Fact No. 3: Seasonal workers cannot live on the earnings that they receive during their working seasons. Higher wages as suggested by Kenney are not the answer, as we compete in a global marketplace and any increase in wages only forces a corresponding increase in selling price which has the potential to price our food products out of the marketplace. Increased automation can have the same effect in seasonal industries where the cost of automation cannot be properly recovered over a short period of time.
That leaves few choices if people are to put food on the table; EI, social assistance or relocate and retrain, with only the EI option providing workers for future seasons. It is unreasonable to think that employers can pay a year's wages for six months' work as suggested by some as an option.

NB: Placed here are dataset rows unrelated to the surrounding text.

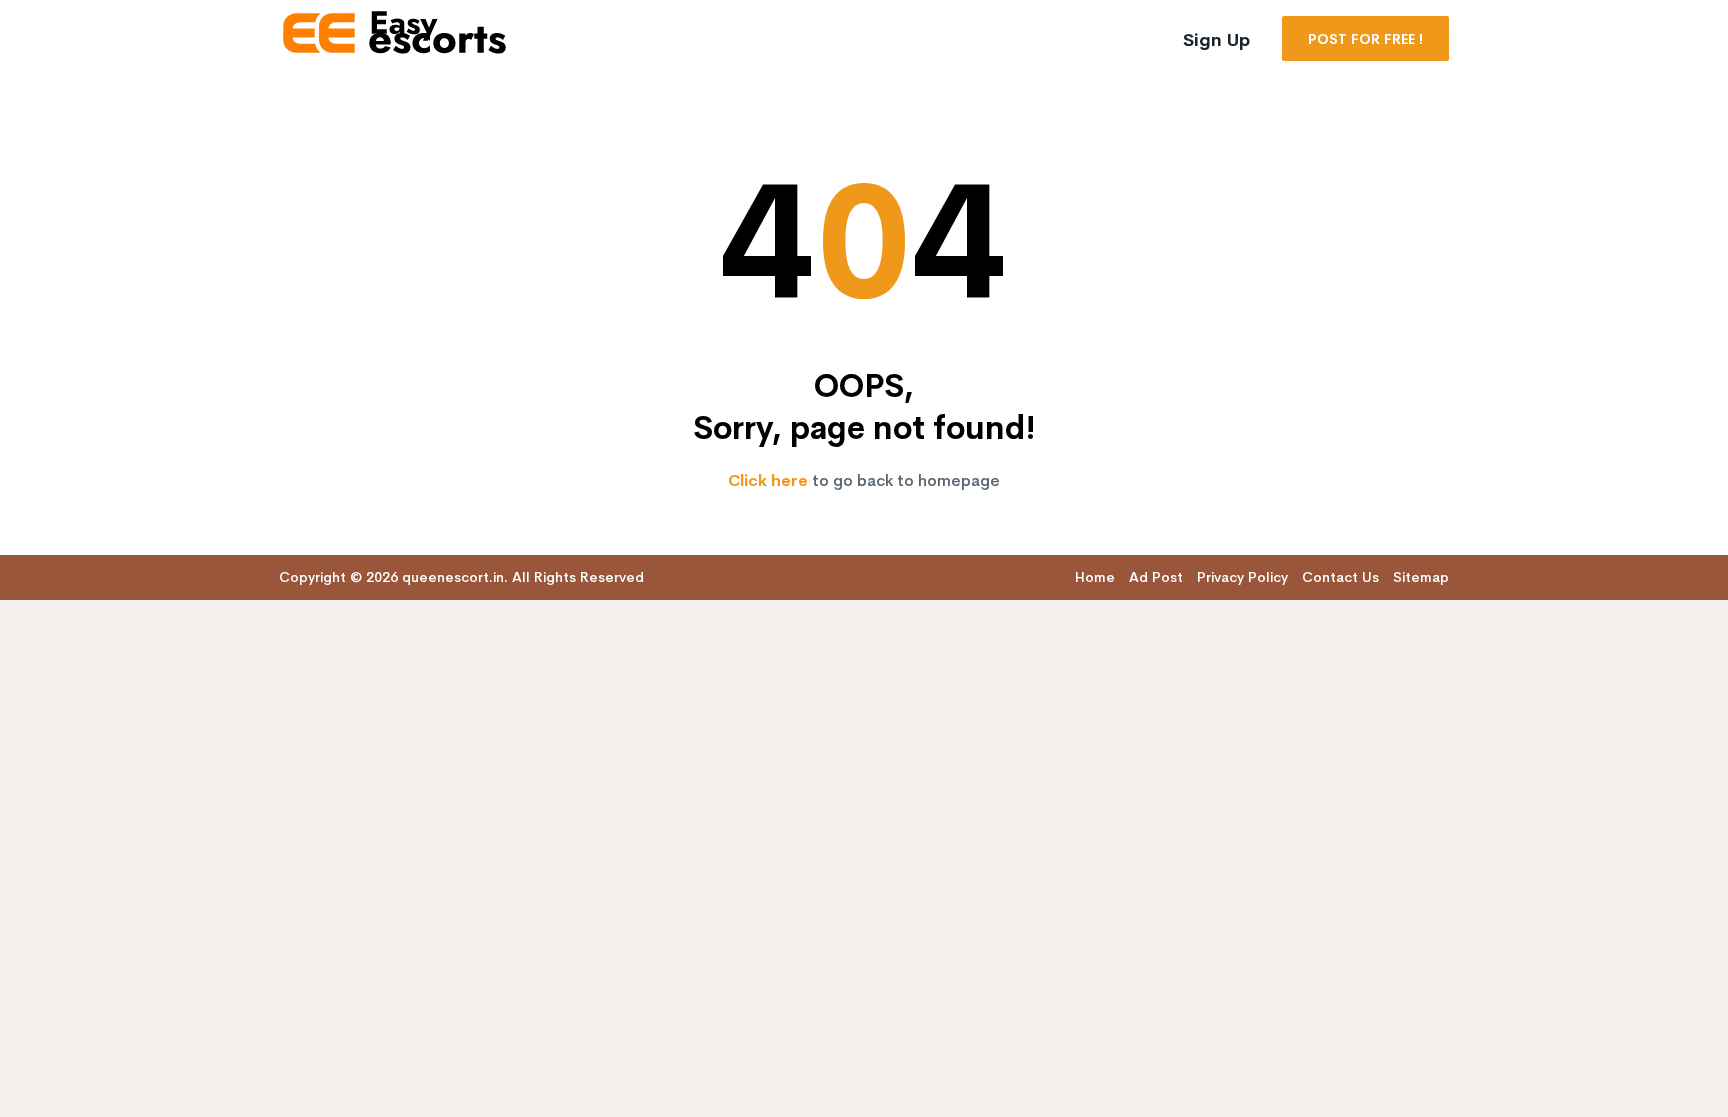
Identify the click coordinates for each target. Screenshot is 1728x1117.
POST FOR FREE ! (1365, 39)
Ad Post (1156, 577)
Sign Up (1216, 40)
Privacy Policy (1242, 577)
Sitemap (1421, 577)
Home (1095, 577)
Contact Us (1340, 577)
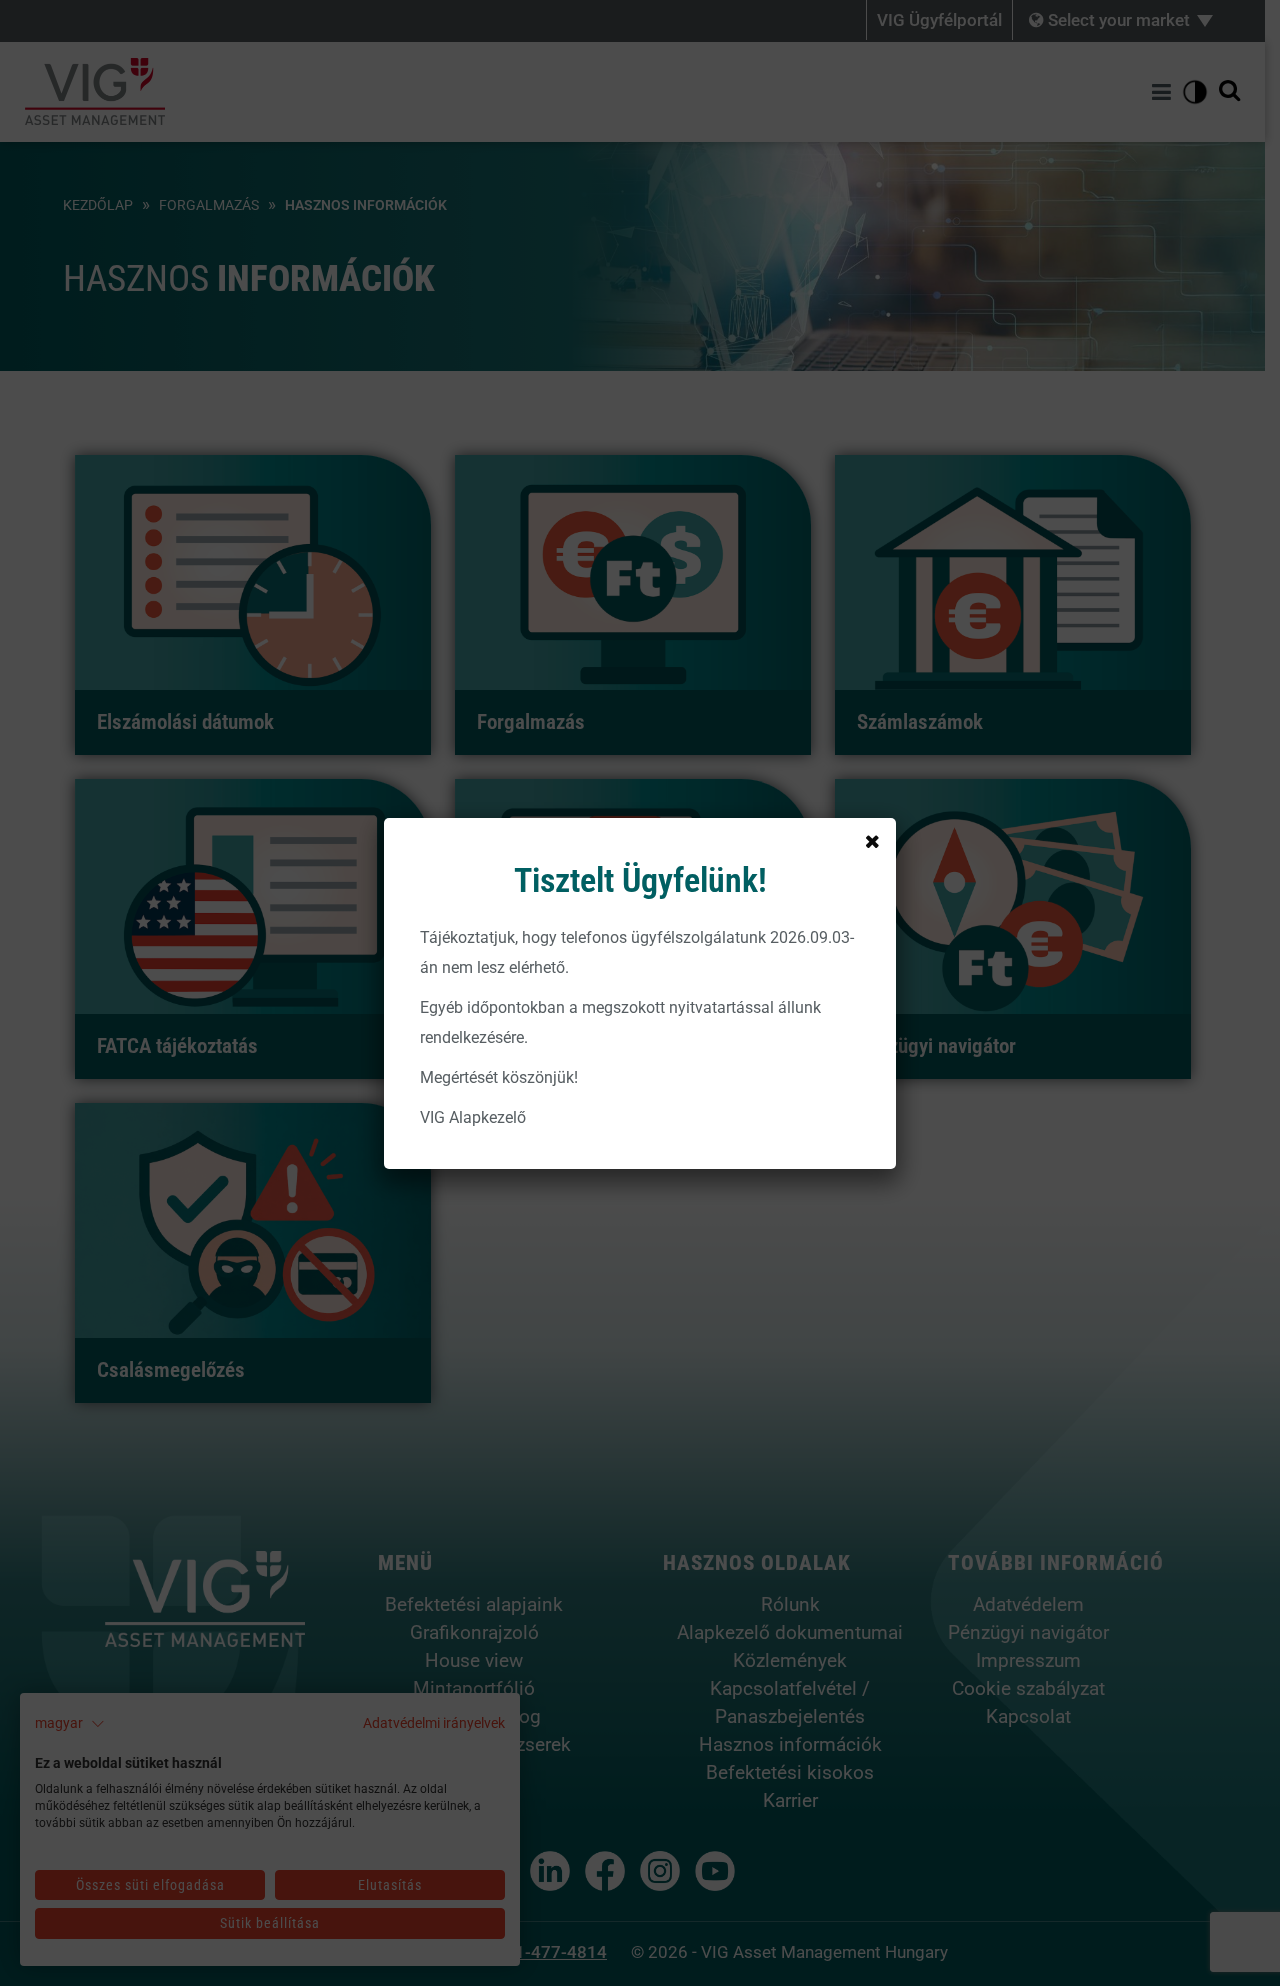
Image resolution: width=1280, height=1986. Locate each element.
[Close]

Fact No. 4: There are not two beneficiaries of EI, there are actually five beneficiaries. Yes, the seasonal employers and their employees are very dependent on the EI program to enable their businesses to survive and those seasonal jobs to be available. What are the real alternatives?
Without seasonal workers both sectors don't exist in this country and a significant portion of not only our own food supply is no longer available but also a significant portion of our available food exports are no longer available.
I believe that both the politicians who seek political gain out of downplaying seasonal work and blaming the EI system as well as the media that hangs off of their every word need to step back and look at the bigger picture.
The other three beneficiaries are governments, local economies and, ultimately, consumers, who all benefit from the availability of EI coverage for workers between jobs.
It's too easy to blame seasonal workers for not contributing more to the EI fund than they remove because they are an easy target. Governments have reaped huge surpluses from the EI fund over the years - $54 billion, in fact, was written off by this Conservative government in 2008 and there is currently talk of surpluses that will be kept by the current government, surpluses generated partially because of all the roadblocks that have been put in place to discourage repeat claimants (seasonal workers) from receiving benefits.
The availability of EI for workers in seasonal industries allows these businesses to contribute to the local economy in the areas that they carry out their business. This generates EI premiums, CPP premiums and income tax for governments. The consumer ultimately benefits from affordable pricing in the marketplace.
If one looks at the bigger picture it becomes more evident who the "real" beneficences of the EI program are!
Fact No. 5: Foreign workers are a necessary component of the seasonal labour force. It would be fair to state that without foreign workers in the farming sector many Canadian horticultural operations would cease to exist.
There is extreme political pressure currently promoting drastic limits on access to foreign workers in our resource, transportation and service sectors. Much of this pressure appears both misguided and misdirected.
If there are problems with individual employers of foreign workers, by all means they should be dealt with harshly and swiftly. Instead, when an issue is raised in the media, the political reaction is to cut access to foreign workers, not deal with the problem. The reality in the fishing and farming sectors is that foreign workers create Canadian jobs; they do not take Canadian jobs!
For the most part foreign workers tend to be employed in occupations that Canadian workers will not commit to performing on a consistent, reliable basis. Higher wages and automation will not solve this problem; it will only force businesses to look at their exit strategy not their expansion strategy.
In summary, I think it is time that both governments and the media stop worrying about how much an individual pays into or receives from the EI program and instead concentrate on identifying and creating an income structure that does not automatically assume that seasonal work is second-class work. They should also be encouraging the respectful employment of foreign workers to ensure that businesses are able to maintain and grow their operations with confidence.
Most of us who have full-time jobs and cheap food on the table owe a vote of thanks to the seasonal Canadian and foreign workers who help make both possible.